Why is La Glorieta my kind of place?
It seems to me that it is a place for everyone: to dance, to watch, to chat, to kiss, to be.
It’s outside in a public park and so touches dancers and non-dancers alike: people sit and drink mate on the grass, or stand around on the stone walkways as dusk falls. Children mimic the dancing they see up above. Old folk sit on benches, listen to the music and chat to the dancers as they change their shoes. Passers by are attracted by the drifting melodies, can see tango being danced, perhaps for the first time. People arrive on foot, on bicycles, on motorbikes, on the bus, on the subway.
It’s relaxed: no reservations, no tables, no competition for the best seats, just smiles and shoulders touching as the night gets darker and busier. Eyes meet easily here, or a quiet, ‘Bailas?’ is equally appropriate. Everything and everyone is in the mix: tango shoes, street shoes, people dressed for dancing, people dressed for a walk in the park, the old, the new, the young, the ‘mas grande’ (that means the older not the bigger – well in this context anyway), the friends, the lovers, the singles, a million and one different tango styles and quirks, the beginners, the old hands, the Argentines, those from other countries. This is social dancing for fun, for love, for joy.

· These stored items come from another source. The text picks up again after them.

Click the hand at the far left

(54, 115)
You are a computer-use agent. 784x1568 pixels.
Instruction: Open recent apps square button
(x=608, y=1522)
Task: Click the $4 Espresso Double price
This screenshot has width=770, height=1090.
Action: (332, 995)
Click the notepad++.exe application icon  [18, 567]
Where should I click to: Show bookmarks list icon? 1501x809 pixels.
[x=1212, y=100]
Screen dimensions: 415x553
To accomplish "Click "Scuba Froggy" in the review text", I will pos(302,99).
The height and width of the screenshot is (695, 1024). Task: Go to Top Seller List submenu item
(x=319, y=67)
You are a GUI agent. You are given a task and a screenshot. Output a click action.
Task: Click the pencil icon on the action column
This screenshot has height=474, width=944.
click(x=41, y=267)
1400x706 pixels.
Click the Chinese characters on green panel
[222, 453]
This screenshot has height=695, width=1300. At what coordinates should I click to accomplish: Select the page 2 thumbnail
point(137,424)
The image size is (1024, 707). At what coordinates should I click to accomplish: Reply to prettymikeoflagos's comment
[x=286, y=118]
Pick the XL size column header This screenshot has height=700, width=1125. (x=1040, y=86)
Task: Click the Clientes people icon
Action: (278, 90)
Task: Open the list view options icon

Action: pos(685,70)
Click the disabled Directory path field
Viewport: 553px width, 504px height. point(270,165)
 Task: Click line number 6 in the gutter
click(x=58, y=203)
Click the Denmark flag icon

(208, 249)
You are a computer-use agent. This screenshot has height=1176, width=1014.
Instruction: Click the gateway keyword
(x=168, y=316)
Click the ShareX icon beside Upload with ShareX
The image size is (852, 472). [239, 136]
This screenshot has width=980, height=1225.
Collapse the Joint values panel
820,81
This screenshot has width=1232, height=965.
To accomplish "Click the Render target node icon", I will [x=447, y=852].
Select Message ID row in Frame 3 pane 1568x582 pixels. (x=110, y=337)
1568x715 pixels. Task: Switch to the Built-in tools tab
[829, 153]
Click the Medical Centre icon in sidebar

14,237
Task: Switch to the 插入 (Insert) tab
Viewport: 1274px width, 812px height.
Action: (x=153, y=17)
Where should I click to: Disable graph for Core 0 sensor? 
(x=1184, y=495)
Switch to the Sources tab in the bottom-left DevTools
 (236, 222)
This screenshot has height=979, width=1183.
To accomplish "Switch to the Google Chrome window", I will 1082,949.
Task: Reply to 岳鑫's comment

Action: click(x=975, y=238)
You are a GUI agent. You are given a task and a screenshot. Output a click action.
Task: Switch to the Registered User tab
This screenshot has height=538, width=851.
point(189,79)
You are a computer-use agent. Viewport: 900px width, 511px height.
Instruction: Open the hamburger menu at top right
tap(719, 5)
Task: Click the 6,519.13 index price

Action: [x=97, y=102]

It’s kind of home made and reminds me of English summer events outside: the spaghetti junction of cables running to the music system; the music itself, that sometimes falters or changes from vals to tango mid tanda; the lengthy announcement that breaks the evening in two; the ‘no loo’ scenario.
It’s beautiful: the shadows that play in the roof; the weak lights that sometimes give up to let the moonlight in; the extra gentle sound and fresh air when it rains; the curled ironwork which I can lean on, or tie my bag to, or just notice; the wide stone steps; the smooth tiled floor that has felt the sweep of many feet.
On Sunday evening, Carlos and me danced in La Glorieta. Our bodies had wonderful conversations: laughing through milongas, chatting excitedly through valses, whispering through tangos. We watched too with fondness, and chuckled to see an old couple talking aloud constantly as they danced, their torsos pulled apart by their chatting heads. I said, ‘They’re are deciding what to eat for dinner, no?’. During the next tanda a joking C. gave it a go with me, ‘Shall we go to Disco or Coto? What shall we buy?’ We lasted about 30 seconds. ‘Que diferencia!’ Carlos seemed mortified, ‘How can you feel anything if you are talking?’
Too true eh? I have thought the same as a few men in the past have wittered on in my ear… How can you listen to my heart (never mind the music) if you are talking to my head? And why are you letting your voice stamp on your own soul? And, when I’m dancing with you I don’t care who you think you are or what you think the people dancing next to us are doing or who you have decided I am: I want to feel who you really are… so please just shut up and then you might find out who I really am too…
Carlos and me laughed, closed our mouths and left our bodies to it.
As we walked home from La Glorieta on Sunday evening, Carlos told me that he would never have spoken to me before dancing with me, in any other Milonga. But at La Glorieta last April he did so because we happened to be standing next to each other during the mid-evening announcements, close enough together for conversation to be natural. He says he looked at me and thought I looked alone and slightly anxious (he probably means terrified). He says he wanted to help me to feel better, to smile. His tentative, ‘Where from you?’ or some such delightful variation did not fail. Carlos tells me he still can’t believe that he actually spoke to me like that, out of nowhere, him being the shy soul that he is. That he noticed me at all, that he was inspired to speak, that he tried a few English words… these are the things I marvel at. I think La Glorieta smoothed our way with its open nature and generous spirit.
I feel that La Glorieta is a place with a beautiful soul, in part formed of all the magical connections created under the curve of its roof. The memory of our first tentative encounter is in there somewhere, mixed with the echo of their easy conversations, the depth of your kisses, the energy of their dancing, the song of your laughter.
Perhaps if you dance there, you will feel it too.